-- start of Entries supplied --

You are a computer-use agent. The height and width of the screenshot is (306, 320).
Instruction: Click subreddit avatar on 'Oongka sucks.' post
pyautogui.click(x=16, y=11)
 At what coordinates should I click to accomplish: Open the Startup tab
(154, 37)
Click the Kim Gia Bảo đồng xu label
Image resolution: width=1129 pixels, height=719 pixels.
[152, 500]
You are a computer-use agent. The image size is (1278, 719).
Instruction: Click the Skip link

-- end of Entries supplied --

▶ **Written exercise**: Can you give the records above again with "computer-use agent" switched to "desktop assistant" and everything else unchanged?

▶ **Written answer**:
You are a desktop assistant. The height and width of the screenshot is (306, 320).
Instruction: Click subreddit avatar on 'Oongka sucks.' post
pyautogui.click(x=16, y=11)
 At what coordinates should I click to accomplish: Open the Startup tab
(154, 37)
Click the Kim Gia Bảo đồng xu label
Image resolution: width=1129 pixels, height=719 pixels.
[152, 500]
You are a desktop assistant. The image size is (1278, 719).
Instruction: Click the Skip link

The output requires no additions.